• _Record extracts_:
----
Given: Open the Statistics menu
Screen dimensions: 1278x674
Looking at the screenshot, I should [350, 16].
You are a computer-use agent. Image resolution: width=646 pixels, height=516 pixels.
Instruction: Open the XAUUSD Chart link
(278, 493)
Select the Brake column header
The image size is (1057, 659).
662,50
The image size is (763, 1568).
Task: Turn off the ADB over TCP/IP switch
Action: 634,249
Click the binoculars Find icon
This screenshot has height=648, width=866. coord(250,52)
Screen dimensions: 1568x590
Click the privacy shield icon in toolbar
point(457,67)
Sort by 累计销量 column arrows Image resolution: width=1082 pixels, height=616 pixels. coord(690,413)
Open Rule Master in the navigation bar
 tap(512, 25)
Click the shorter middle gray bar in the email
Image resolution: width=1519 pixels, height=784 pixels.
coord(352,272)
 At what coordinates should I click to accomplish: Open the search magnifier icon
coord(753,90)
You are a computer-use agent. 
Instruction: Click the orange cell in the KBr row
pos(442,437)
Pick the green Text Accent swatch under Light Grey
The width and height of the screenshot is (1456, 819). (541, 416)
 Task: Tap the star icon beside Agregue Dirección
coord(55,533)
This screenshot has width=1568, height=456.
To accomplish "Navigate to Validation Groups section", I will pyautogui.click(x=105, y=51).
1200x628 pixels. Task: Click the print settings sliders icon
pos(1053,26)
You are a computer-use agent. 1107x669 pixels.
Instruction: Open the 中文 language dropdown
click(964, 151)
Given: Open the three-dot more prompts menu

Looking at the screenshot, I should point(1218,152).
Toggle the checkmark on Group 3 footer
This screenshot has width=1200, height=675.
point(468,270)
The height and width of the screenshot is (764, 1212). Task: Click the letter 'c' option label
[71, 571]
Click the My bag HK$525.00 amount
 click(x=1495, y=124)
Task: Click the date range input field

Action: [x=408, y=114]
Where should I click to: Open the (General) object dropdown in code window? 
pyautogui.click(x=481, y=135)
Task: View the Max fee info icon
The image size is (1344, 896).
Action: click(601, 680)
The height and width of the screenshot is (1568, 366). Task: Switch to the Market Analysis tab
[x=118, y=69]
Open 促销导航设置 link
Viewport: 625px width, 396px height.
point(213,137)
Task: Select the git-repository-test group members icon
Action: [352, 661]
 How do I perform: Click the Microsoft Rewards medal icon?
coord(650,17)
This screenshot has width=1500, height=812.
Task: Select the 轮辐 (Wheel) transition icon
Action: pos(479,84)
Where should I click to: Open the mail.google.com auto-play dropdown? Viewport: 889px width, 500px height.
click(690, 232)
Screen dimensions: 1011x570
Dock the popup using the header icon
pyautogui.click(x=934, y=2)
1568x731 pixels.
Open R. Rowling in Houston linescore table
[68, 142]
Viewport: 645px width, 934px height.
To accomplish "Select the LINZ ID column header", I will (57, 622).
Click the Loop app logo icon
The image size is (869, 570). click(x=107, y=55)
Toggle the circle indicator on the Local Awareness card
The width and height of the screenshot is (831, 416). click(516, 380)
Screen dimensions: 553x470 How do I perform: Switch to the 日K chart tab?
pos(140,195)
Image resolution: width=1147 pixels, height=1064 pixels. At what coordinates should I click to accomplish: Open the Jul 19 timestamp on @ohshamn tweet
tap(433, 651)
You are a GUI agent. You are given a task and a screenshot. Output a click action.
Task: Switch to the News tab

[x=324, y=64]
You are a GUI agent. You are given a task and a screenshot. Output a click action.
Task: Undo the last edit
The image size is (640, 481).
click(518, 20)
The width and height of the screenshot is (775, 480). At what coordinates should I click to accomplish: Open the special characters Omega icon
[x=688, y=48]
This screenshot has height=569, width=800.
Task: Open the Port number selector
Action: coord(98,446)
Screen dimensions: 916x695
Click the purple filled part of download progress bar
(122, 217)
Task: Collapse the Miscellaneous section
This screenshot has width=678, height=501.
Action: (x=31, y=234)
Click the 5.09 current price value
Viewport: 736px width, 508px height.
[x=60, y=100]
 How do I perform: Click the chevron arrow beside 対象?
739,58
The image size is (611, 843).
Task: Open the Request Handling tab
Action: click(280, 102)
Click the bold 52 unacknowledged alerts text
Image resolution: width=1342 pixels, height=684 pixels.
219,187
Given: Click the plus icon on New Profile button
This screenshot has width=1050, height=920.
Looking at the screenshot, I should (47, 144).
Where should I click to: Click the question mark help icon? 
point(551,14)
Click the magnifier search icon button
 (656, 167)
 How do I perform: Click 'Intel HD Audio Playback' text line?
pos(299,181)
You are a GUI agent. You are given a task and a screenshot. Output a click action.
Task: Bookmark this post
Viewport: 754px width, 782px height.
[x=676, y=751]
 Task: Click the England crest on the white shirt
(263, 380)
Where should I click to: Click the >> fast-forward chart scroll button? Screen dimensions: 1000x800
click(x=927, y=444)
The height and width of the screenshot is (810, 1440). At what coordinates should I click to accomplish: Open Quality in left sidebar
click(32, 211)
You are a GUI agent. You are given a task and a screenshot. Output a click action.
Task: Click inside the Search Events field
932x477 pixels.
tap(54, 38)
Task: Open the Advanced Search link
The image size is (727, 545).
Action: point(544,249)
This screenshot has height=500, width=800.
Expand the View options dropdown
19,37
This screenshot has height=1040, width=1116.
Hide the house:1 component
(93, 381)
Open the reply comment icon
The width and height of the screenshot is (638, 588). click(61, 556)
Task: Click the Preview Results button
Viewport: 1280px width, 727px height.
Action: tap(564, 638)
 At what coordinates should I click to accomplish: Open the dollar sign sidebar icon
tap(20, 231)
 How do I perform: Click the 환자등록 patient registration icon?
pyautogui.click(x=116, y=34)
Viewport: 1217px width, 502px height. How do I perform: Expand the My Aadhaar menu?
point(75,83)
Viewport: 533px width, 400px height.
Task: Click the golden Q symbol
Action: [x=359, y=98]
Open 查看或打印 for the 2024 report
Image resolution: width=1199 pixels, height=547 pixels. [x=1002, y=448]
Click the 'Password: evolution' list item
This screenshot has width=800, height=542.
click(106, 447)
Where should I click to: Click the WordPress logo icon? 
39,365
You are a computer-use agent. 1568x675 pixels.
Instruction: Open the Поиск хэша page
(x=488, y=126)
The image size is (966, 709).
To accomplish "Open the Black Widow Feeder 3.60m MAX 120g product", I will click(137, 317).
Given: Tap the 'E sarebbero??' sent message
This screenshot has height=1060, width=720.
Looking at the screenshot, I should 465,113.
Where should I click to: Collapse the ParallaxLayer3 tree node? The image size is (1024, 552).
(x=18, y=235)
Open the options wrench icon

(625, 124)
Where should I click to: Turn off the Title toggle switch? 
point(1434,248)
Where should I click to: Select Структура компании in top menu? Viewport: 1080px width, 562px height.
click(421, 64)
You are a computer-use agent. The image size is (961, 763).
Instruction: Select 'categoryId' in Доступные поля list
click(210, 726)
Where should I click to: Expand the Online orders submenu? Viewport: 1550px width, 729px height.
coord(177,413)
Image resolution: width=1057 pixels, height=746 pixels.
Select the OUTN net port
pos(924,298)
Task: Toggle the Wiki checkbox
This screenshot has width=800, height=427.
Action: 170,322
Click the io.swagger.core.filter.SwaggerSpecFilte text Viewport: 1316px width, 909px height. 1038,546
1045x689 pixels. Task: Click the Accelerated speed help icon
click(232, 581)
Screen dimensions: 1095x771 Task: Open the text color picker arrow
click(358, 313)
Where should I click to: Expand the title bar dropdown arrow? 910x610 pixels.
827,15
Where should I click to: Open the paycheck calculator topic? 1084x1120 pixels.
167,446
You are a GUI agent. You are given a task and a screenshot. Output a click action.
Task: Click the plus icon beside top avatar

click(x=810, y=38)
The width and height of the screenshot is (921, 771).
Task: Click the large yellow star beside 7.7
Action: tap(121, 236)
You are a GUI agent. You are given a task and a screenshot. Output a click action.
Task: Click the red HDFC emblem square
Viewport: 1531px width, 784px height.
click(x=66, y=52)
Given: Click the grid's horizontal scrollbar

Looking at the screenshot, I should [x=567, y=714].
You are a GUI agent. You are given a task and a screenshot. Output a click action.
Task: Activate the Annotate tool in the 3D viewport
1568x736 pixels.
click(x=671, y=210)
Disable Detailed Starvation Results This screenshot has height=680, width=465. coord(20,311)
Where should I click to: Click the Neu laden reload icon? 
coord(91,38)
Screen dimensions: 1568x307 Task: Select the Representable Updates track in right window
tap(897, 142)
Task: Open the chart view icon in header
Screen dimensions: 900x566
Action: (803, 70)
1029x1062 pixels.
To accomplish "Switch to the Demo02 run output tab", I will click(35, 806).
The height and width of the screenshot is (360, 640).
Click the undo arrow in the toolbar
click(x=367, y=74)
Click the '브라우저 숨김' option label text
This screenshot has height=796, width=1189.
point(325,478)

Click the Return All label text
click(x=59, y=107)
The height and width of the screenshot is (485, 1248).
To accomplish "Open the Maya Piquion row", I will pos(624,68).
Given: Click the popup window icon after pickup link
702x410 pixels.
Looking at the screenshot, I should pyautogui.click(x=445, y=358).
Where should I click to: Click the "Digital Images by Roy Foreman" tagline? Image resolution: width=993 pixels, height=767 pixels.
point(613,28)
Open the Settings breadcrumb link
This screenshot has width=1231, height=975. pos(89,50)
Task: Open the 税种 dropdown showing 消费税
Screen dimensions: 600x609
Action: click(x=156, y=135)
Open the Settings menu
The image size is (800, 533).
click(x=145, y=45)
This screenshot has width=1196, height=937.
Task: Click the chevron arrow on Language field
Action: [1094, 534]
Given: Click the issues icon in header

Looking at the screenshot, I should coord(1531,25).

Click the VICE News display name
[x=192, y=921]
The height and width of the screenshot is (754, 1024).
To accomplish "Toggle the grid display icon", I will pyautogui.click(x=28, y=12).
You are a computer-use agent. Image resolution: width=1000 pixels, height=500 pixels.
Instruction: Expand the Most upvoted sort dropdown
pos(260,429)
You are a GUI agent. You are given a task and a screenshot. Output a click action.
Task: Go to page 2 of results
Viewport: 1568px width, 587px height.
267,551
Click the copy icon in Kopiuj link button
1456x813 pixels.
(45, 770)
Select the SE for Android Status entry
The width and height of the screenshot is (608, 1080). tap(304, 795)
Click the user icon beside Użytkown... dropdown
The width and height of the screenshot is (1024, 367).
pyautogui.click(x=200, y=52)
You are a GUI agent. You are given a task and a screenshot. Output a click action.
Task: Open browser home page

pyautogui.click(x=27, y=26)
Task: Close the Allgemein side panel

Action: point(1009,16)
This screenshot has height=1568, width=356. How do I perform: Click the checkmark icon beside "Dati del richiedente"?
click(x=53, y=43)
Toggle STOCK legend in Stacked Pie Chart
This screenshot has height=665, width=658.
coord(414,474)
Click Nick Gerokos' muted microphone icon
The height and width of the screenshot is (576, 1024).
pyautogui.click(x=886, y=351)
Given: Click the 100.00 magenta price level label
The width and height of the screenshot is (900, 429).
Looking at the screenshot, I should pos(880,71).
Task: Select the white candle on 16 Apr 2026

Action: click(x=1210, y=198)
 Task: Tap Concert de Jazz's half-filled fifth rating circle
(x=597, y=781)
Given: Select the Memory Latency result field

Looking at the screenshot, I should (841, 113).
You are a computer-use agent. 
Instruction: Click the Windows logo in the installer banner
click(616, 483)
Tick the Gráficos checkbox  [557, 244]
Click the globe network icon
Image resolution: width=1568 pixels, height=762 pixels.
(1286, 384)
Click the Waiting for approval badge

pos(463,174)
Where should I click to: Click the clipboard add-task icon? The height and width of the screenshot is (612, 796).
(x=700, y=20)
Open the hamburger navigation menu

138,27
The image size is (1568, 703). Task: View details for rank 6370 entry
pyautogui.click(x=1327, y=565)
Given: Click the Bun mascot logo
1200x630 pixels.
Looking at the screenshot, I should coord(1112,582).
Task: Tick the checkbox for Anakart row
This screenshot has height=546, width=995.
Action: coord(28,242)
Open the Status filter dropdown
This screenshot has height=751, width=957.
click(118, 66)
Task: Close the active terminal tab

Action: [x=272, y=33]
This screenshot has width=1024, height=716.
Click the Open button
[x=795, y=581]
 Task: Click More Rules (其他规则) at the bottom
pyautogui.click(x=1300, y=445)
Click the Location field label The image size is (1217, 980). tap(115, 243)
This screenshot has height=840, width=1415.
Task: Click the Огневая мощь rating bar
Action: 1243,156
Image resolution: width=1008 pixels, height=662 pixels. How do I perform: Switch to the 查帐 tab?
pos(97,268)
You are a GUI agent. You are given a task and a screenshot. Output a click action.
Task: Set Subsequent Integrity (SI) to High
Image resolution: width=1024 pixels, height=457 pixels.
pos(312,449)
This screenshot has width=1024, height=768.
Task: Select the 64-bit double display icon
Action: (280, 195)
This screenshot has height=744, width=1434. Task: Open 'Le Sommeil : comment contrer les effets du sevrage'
----
• _To do_: What is needed is a verbatim copy of every line in the records above from the one containing "Where should I click to: Turn" down to the one containing "Task: Toggle the Wiki checkbox", both included, and nothing more.

• _Completed task_:
Where should I click to: Turn off the Title toggle switch? 
point(1434,248)
Where should I click to: Select Структура компании in top menu? Viewport: 1080px width, 562px height.
click(421, 64)
You are a computer-use agent. The image size is (961, 763).
Instruction: Select 'categoryId' in Доступные поля list
click(210, 726)
Where should I click to: Expand the Online orders submenu? Viewport: 1550px width, 729px height.
coord(177,413)
Image resolution: width=1057 pixels, height=746 pixels.
Select the OUTN net port
pos(924,298)
Task: Toggle the Wiki checkbox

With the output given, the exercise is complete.